WHAT TO WORK ON:
Rewrite the lines below with "Locate an element on the screen" changed to "Find an element in the screenshot" and nothing else altered.

EXERCISE INPUT:
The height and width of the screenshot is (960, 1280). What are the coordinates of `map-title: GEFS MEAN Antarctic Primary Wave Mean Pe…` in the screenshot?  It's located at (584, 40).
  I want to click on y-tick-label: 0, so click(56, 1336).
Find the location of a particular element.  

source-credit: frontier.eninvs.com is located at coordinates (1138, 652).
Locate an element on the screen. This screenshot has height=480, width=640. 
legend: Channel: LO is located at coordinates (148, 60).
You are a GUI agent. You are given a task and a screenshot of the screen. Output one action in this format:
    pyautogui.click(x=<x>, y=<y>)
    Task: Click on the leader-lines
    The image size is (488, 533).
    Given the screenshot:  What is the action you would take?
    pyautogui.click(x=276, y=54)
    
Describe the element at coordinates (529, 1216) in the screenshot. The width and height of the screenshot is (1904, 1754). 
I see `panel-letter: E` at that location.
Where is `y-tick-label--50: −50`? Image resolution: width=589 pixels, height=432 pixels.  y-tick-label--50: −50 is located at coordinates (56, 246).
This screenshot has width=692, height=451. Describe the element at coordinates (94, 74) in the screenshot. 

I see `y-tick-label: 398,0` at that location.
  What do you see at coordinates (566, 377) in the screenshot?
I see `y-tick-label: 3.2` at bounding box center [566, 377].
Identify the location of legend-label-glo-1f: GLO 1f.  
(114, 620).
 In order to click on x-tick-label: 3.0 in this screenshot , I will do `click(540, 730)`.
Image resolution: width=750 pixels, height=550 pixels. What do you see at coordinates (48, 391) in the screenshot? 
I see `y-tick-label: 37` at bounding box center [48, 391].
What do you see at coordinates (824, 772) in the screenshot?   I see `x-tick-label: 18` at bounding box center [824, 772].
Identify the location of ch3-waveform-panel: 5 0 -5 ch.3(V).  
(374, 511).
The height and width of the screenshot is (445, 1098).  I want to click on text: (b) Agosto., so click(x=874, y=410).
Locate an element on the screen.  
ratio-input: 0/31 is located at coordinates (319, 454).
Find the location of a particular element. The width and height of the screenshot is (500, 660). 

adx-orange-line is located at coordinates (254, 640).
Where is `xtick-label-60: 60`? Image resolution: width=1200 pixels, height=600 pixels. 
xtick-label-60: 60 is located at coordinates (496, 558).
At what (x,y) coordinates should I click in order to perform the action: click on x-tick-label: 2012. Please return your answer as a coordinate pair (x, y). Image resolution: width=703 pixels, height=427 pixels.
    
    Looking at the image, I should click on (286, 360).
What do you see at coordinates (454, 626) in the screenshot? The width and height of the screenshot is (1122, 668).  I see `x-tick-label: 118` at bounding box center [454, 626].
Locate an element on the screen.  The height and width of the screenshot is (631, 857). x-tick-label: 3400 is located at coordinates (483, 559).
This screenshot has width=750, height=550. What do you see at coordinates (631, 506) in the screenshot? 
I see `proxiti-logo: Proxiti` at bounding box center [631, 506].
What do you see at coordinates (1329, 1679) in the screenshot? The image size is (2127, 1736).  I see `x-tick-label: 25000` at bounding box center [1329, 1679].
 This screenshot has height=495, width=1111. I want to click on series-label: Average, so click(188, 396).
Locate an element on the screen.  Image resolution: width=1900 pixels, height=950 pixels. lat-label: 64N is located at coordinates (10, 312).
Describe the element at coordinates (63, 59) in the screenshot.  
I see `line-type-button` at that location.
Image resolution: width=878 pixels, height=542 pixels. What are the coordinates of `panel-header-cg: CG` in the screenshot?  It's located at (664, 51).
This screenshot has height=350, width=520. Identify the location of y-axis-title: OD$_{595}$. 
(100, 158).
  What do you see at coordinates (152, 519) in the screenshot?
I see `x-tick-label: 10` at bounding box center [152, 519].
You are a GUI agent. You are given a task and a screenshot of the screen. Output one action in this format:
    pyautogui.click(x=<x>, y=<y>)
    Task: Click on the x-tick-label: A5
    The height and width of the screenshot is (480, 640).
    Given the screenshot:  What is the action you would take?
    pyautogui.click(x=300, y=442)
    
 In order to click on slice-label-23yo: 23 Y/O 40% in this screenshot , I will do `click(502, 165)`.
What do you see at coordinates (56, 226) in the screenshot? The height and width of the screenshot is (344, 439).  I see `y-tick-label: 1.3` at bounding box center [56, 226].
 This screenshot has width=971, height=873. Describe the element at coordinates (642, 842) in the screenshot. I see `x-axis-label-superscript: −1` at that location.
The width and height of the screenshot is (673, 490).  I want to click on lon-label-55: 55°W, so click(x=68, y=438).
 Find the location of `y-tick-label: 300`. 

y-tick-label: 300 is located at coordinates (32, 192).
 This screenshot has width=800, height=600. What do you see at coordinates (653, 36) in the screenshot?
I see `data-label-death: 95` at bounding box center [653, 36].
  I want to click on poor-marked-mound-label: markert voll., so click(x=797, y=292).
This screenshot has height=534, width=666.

TASK RESULT:
The height and width of the screenshot is (960, 1280). What are the coordinates of `map-title: GEFS MEAN Antarctic Primary Wave Mean Pe…` in the screenshot?  It's located at (584, 40).
  I want to click on y-tick-label: 0, so click(56, 1336).
Find the location of a particular element.  

source-credit: frontier.eninvs.com is located at coordinates (1138, 652).
Find an element in the screenshot. This screenshot has height=480, width=640. 
legend: Channel: LO is located at coordinates (148, 60).
You are a GUI agent. You are given a task and a screenshot of the screen. Output one action in this format:
    pyautogui.click(x=<x>, y=<y>)
    Task: Click on the leader-lines
    The image size is (488, 533).
    Given the screenshot:  What is the action you would take?
    pyautogui.click(x=276, y=54)
    
Describe the element at coordinates (529, 1216) in the screenshot. The width and height of the screenshot is (1904, 1754). 
I see `panel-letter: E` at that location.
Where is `y-tick-label--50: −50`? Image resolution: width=589 pixels, height=432 pixels.  y-tick-label--50: −50 is located at coordinates (56, 246).
This screenshot has width=692, height=451. Describe the element at coordinates (94, 74) in the screenshot. 

I see `y-tick-label: 398,0` at that location.
  What do you see at coordinates (566, 377) in the screenshot?
I see `y-tick-label: 3.2` at bounding box center [566, 377].
Identify the location of legend-label-glo-1f: GLO 1f.  
(114, 620).
 In order to click on x-tick-label: 3.0 in this screenshot , I will do `click(540, 730)`.
Image resolution: width=750 pixels, height=550 pixels. What do you see at coordinates (48, 391) in the screenshot? 
I see `y-tick-label: 37` at bounding box center [48, 391].
What do you see at coordinates (824, 772) in the screenshot?   I see `x-tick-label: 18` at bounding box center [824, 772].
Identify the location of ch3-waveform-panel: 5 0 -5 ch.3(V).  
(374, 511).
The height and width of the screenshot is (445, 1098).  I want to click on text: (b) Agosto., so click(x=874, y=410).
Find an element in the screenshot.  
ratio-input: 0/31 is located at coordinates (319, 454).
Find the location of a particular element. The width and height of the screenshot is (500, 660). 

adx-orange-line is located at coordinates (254, 640).
Where is `xtick-label-60: 60`? Image resolution: width=1200 pixels, height=600 pixels. 
xtick-label-60: 60 is located at coordinates (496, 558).
At what (x,y) coordinates should I click in order to perform the action: click on x-tick-label: 2012. Please return your answer as a coordinate pair (x, y). Image resolution: width=703 pixels, height=427 pixels.
    
    Looking at the image, I should click on (286, 360).
What do you see at coordinates (454, 626) in the screenshot? The width and height of the screenshot is (1122, 668).  I see `x-tick-label: 118` at bounding box center [454, 626].
Find an element in the screenshot.  The height and width of the screenshot is (631, 857). x-tick-label: 3400 is located at coordinates (483, 559).
This screenshot has width=750, height=550. What do you see at coordinates (631, 506) in the screenshot? 
I see `proxiti-logo: Proxiti` at bounding box center [631, 506].
What do you see at coordinates (1329, 1679) in the screenshot? The image size is (2127, 1736).  I see `x-tick-label: 25000` at bounding box center [1329, 1679].
 This screenshot has height=495, width=1111. I want to click on series-label: Average, so click(188, 396).
Find an element in the screenshot.  Image resolution: width=1900 pixels, height=950 pixels. lat-label: 64N is located at coordinates (10, 312).
Describe the element at coordinates (63, 59) in the screenshot.  
I see `line-type-button` at that location.
Image resolution: width=878 pixels, height=542 pixels. What are the coordinates of `panel-header-cg: CG` in the screenshot?  It's located at (664, 51).
This screenshot has height=350, width=520. Identify the location of y-axis-title: OD$_{595}$. 
(100, 158).
  What do you see at coordinates (152, 519) in the screenshot?
I see `x-tick-label: 10` at bounding box center [152, 519].
You are a GUI agent. You are given a task and a screenshot of the screen. Output one action in this format:
    pyautogui.click(x=<x>, y=<y>)
    Task: Click on the x-tick-label: A5
    The height and width of the screenshot is (480, 640).
    Given the screenshot:  What is the action you would take?
    pyautogui.click(x=300, y=442)
    
 In order to click on slice-label-23yo: 23 Y/O 40% in this screenshot , I will do `click(502, 165)`.
What do you see at coordinates (56, 226) in the screenshot? The height and width of the screenshot is (344, 439).  I see `y-tick-label: 1.3` at bounding box center [56, 226].
 This screenshot has width=971, height=873. Describe the element at coordinates (642, 842) in the screenshot. I see `x-axis-label-superscript: −1` at that location.
The width and height of the screenshot is (673, 490).  I want to click on lon-label-55: 55°W, so click(x=68, y=438).
 Find the location of `y-tick-label: 300`. 

y-tick-label: 300 is located at coordinates (32, 192).
 This screenshot has width=800, height=600. What do you see at coordinates (653, 36) in the screenshot?
I see `data-label-death: 95` at bounding box center [653, 36].
  I want to click on poor-marked-mound-label: markert voll., so click(x=797, y=292).
This screenshot has height=534, width=666.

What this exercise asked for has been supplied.